■ Activity list:
1) In one to three sentences, explain why, according to the article about Shelly the tortoise below, his leisurely way of life suits many of the nursing home's residents better than more rambunctious animals would.
2) According to the article about Shelly the tortoise below, how old is Shelly thought to be?
3) Write a continuation of the article about Shelly the tortoise below, beginning after its final sentence.

■ Exercise text:
+---+

Rescued Tortoise Finds Purpose As Nursing Home's Resident Pet
Don't let the hard outer shell fool you - this sweet tortoise is just a big softy at heart.
For the last two years or so, Shelly has been living alongside residents at the Chautauqua Rehabilitation & Nursing Center in DeFuniak Springs, Florida, where he serves as the facility's only full-time therapy animal. Prior to his arrival there, he had been found wandering along a roadside, likely after being abandoned by his former owner.
But the discarded tortoise, thought to be about 20 years old, soon found purpose bringing joy and comfort to people who love him.
"He came to us as a rescue," therapist Brandy Meredith told The Dodo. "He's just been a great addition. A lot of pets we have here, dogs and cats, come and go - Shelly is always here. Anybody who ever needs a little downtime can go have some interaction with him. He's great."
Shelly spends his days happily roving the halls or the center's spacious courtyard where the residents maintain a vegetable garden full of his favorite food. He's always happy to receive visits from his friendly human counterparts, many of whom have physical difficulties that make his leisurely way of life a better fit than more rambunctious animals.

+---+

■ Dataset records:

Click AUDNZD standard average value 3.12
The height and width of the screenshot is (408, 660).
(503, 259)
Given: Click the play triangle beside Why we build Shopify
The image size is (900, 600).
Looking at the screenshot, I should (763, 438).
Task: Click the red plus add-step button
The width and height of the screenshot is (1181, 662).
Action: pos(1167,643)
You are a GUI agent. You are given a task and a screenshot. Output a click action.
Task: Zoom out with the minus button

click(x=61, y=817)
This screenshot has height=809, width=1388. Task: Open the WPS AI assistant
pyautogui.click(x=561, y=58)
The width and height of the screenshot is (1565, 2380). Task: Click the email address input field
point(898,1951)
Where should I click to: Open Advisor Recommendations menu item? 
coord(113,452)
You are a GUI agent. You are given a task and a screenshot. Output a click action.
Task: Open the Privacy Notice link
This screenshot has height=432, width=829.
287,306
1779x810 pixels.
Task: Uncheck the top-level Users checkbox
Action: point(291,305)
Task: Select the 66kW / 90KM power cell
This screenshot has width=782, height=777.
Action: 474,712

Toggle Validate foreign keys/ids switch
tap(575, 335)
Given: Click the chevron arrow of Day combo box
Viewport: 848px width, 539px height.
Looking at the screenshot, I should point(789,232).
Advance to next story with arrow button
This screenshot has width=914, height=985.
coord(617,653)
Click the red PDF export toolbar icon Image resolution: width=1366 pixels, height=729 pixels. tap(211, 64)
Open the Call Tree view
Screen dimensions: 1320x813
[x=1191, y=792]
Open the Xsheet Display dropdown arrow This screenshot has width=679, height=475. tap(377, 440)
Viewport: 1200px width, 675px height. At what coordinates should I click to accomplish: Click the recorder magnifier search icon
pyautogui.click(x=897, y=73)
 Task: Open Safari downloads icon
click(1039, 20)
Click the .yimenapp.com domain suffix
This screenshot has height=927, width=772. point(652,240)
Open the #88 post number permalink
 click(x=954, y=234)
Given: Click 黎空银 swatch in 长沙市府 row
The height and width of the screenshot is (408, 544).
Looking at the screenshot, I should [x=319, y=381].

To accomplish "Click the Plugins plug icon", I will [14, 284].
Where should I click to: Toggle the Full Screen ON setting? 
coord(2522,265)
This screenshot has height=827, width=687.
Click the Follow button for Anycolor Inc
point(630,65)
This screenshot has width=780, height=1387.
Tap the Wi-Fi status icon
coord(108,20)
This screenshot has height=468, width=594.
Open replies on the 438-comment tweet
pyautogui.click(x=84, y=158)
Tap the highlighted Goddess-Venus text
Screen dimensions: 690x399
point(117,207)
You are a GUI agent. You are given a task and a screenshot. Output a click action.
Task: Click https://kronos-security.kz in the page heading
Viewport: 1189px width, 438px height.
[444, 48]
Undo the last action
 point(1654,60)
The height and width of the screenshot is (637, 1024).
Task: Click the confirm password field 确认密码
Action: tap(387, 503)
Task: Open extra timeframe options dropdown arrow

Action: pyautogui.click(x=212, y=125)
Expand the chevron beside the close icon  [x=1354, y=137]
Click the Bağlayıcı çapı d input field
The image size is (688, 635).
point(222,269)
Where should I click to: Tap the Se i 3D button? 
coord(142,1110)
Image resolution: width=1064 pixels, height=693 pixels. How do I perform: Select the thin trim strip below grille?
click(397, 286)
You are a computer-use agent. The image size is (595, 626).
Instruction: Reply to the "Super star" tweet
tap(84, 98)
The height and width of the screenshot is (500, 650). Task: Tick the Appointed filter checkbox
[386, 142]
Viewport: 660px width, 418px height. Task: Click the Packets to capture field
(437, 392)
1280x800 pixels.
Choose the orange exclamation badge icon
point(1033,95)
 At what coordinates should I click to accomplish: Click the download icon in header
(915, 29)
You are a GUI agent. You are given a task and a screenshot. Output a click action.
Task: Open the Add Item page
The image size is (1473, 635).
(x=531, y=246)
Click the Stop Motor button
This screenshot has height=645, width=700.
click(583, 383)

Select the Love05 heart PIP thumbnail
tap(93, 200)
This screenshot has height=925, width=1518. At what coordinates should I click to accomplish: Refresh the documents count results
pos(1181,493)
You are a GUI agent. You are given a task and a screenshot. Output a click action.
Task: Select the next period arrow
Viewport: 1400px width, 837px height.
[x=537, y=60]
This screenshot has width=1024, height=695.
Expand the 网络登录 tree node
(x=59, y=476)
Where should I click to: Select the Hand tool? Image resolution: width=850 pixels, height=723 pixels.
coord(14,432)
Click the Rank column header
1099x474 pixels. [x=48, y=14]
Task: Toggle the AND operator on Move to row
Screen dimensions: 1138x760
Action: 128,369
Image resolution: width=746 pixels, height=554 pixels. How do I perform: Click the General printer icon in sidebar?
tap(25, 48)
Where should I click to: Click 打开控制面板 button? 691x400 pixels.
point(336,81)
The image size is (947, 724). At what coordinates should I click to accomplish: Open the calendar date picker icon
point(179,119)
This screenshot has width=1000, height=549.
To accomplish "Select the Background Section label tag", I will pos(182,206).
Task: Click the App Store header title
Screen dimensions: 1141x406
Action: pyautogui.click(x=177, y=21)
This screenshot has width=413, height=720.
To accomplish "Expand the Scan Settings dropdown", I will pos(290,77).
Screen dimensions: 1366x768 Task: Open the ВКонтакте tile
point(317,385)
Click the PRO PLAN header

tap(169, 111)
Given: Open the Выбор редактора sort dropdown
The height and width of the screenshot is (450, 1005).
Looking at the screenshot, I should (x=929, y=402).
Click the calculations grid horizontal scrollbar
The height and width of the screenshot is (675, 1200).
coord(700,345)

+---+

■ Task-by-task results:
1) Many of the residents have physical difficulties. That makes Shelly's slow, leisurely way of life a better fit for them than more rambunctious animals.

2) About 20 years old.

3)
"He's calm and he's slow, so it gives residents more time to interact," said Meredith. "They can go out and touch him, pet him - he loves to have his neck scratched. The slower pace of the tortoise is more conducive to being therapeutic in this setting."
Older folks aren't the only ones benefitting from having a friend like Shelly on duty. His presence there has helped make the whole facility a more lively, welcoming place for everyone who visits.
"One of my favorite things is how he helps youngsters who come in to see their grandparents," Meredith said. "Sometimes, it can be intimidating here because of the wheelchairs and the nature of long-term care can be overwhelming when you first walk through the doors. Shelly takes the edge off. Kids can bring snacks for him, and have their grandparents go out to feed him. That's a nice thing about having him here."
As his lifespan could easily stretch over 100 years, Shelly's good work at the nursing home has probably only just begun - but unlike with his former conditions, he'll never have to worry about getting the boot. In fact, Meredith says that she hopes the kindly tortoise will still be bringing smiles to people's faces there by the end of this century.
"He's welcome to stay here for another 80 years. As long as he's happy, the relationship can continue to exist," she said. "I would recommend other facilities look into rescuing tortoises as therapy pets. There are so many of them out there that need homes, and this kind of setting really is perfect."